Interesting thread, thanks for the pointer. I think no matter what we do
in this front (to disassociate the relation of nvme numbering), it'll
always be confusion, specially since we broke valid assumptions since
nvme day-0. Would it be possible of instead reusing the numbering
positions in the naming, add more fields?
It is a suggestion from my colleague Dan (CCed here), something like:
for non-multipath nvme, keep nvmeC and nvmeCnN (C=controller ida,
N=namespace); for multipath nvme, use nvmeScCnN (S=subsystem ida).

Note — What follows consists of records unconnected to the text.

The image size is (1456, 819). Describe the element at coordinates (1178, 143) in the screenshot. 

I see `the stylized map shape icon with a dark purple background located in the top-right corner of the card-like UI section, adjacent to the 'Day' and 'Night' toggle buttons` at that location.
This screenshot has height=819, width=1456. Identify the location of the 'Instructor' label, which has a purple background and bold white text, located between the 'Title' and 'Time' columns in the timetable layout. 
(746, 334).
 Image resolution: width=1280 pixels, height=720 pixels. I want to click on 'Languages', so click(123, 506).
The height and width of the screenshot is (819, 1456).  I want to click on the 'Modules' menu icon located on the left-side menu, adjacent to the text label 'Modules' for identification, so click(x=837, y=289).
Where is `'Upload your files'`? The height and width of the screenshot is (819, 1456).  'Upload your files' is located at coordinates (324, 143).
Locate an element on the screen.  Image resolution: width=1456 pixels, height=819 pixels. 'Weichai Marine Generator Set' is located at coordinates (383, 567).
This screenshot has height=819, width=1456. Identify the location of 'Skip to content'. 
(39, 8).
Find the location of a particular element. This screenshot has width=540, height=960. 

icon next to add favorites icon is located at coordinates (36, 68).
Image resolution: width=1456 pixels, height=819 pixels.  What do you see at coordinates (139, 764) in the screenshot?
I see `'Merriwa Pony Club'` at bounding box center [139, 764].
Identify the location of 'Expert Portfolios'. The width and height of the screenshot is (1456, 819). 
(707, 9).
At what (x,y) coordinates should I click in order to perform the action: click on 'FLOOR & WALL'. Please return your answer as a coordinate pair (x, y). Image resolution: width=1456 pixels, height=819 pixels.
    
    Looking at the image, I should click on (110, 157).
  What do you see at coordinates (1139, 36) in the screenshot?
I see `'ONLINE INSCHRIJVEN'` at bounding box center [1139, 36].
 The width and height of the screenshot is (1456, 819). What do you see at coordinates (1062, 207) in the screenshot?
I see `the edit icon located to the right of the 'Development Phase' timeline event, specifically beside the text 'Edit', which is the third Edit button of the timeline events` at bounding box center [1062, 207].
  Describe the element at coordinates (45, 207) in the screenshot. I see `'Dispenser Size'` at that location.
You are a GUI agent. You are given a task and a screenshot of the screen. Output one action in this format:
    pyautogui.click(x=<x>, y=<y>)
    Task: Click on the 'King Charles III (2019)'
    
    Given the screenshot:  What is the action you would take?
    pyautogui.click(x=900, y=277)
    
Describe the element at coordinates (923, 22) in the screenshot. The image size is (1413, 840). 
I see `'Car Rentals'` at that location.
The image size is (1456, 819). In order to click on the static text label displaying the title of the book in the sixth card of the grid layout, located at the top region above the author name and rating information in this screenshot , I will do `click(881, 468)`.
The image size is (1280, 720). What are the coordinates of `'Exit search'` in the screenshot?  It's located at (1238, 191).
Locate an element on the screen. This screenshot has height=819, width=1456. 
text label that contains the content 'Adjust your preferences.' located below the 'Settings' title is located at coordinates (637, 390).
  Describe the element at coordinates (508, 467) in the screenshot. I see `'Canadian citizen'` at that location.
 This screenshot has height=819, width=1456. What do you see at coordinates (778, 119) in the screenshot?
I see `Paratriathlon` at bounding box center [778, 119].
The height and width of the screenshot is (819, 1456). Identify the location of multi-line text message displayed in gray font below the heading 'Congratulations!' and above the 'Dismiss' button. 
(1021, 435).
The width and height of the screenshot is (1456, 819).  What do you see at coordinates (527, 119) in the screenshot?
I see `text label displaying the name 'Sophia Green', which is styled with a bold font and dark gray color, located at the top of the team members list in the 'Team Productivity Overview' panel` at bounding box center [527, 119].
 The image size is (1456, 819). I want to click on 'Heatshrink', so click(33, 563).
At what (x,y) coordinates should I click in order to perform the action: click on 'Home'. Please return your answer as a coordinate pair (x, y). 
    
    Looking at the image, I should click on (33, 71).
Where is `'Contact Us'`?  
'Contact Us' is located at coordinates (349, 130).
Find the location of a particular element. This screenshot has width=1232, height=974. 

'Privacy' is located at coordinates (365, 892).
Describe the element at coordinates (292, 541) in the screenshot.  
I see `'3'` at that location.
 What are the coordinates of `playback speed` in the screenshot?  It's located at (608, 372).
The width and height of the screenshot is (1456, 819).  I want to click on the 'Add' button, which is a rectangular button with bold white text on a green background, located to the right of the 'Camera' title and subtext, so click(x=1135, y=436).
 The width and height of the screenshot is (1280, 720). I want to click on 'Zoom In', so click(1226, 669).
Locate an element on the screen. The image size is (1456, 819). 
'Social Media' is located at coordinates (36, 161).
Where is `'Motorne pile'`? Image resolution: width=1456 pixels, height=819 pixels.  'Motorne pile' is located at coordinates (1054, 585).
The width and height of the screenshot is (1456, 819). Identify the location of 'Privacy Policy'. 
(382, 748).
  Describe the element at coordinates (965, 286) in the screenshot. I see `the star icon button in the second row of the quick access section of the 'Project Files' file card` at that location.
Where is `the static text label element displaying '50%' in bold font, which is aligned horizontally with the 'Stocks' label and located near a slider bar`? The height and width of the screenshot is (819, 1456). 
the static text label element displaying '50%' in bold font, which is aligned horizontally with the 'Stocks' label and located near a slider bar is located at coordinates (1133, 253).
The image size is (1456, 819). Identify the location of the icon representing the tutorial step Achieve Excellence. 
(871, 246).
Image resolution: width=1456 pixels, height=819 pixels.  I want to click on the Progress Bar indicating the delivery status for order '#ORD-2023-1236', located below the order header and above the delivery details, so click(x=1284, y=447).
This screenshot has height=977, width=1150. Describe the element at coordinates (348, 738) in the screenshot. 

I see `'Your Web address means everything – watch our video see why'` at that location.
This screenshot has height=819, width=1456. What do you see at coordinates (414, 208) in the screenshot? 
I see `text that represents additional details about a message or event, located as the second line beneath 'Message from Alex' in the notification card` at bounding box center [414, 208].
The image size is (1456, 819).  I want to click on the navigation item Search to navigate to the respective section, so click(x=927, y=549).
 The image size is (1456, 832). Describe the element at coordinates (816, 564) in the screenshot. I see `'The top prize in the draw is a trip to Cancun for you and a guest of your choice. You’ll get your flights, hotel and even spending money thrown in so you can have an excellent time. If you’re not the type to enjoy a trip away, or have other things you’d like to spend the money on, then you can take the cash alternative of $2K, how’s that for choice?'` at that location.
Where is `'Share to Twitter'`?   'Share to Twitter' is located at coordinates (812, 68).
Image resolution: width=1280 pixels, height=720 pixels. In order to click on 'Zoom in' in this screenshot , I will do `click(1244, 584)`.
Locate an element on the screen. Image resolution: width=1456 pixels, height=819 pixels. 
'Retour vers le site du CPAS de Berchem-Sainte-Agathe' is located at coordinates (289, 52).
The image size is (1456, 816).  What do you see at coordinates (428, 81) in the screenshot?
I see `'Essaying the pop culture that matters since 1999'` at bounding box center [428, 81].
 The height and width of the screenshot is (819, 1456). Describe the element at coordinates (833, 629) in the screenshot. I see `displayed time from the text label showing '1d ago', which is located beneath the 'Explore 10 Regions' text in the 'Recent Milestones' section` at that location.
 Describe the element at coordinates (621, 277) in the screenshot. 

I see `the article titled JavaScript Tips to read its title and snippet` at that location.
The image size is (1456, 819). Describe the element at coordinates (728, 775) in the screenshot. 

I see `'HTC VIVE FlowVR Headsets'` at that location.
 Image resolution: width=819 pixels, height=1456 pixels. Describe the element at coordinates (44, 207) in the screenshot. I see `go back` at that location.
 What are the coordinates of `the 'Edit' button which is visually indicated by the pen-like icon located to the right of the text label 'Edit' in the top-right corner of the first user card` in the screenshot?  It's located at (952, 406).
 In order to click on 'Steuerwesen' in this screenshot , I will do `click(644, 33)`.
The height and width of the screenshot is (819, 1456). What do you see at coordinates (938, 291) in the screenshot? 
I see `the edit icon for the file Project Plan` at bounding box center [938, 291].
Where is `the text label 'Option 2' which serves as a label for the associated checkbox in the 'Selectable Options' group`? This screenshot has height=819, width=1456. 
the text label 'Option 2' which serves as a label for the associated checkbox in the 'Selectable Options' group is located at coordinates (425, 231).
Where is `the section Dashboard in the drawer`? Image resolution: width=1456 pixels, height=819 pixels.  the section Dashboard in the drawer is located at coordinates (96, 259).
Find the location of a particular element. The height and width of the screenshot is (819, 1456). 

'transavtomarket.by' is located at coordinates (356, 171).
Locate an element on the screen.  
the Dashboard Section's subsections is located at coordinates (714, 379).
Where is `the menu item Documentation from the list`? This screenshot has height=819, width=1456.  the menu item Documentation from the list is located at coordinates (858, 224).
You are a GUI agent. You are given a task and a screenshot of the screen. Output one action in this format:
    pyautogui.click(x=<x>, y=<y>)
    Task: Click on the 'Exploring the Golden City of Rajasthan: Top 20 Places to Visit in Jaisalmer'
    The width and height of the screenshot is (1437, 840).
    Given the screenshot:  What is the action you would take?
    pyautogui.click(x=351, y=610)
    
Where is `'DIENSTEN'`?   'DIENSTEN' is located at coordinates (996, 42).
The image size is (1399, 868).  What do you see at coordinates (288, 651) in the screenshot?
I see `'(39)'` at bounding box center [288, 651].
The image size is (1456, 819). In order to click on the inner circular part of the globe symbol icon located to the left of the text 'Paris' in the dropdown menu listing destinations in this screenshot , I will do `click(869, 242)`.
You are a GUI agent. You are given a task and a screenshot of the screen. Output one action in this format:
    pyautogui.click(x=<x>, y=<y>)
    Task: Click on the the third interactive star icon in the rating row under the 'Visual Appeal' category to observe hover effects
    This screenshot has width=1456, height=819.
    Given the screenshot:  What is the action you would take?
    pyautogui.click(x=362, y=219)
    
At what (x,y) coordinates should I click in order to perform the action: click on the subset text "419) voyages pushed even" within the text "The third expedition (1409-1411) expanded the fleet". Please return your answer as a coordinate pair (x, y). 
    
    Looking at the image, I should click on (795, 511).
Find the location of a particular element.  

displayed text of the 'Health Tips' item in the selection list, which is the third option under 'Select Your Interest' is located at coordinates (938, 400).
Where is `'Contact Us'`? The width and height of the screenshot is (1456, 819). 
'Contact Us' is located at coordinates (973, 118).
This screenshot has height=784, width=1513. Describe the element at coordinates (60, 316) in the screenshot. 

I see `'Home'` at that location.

Let me know your thoughts, and thanks again for the prompt response!
Cheers,


Guilherme
Keith Busch Aug. 14, 2019, 7:08 p.m. UTC | #5
On Wed, Aug 14, 2019 at 11:29:17AM -0700, Guilherme G. Piccoli wrote:
> It is a suggestion from my colleague Dan (CCed here), something like:
> for non-multipath nvme, keep nvmeC and nvmeCnN (C=controller ida,
> N=namespace); for multipath nvme, use nvmeScCnN (S=subsystem ida).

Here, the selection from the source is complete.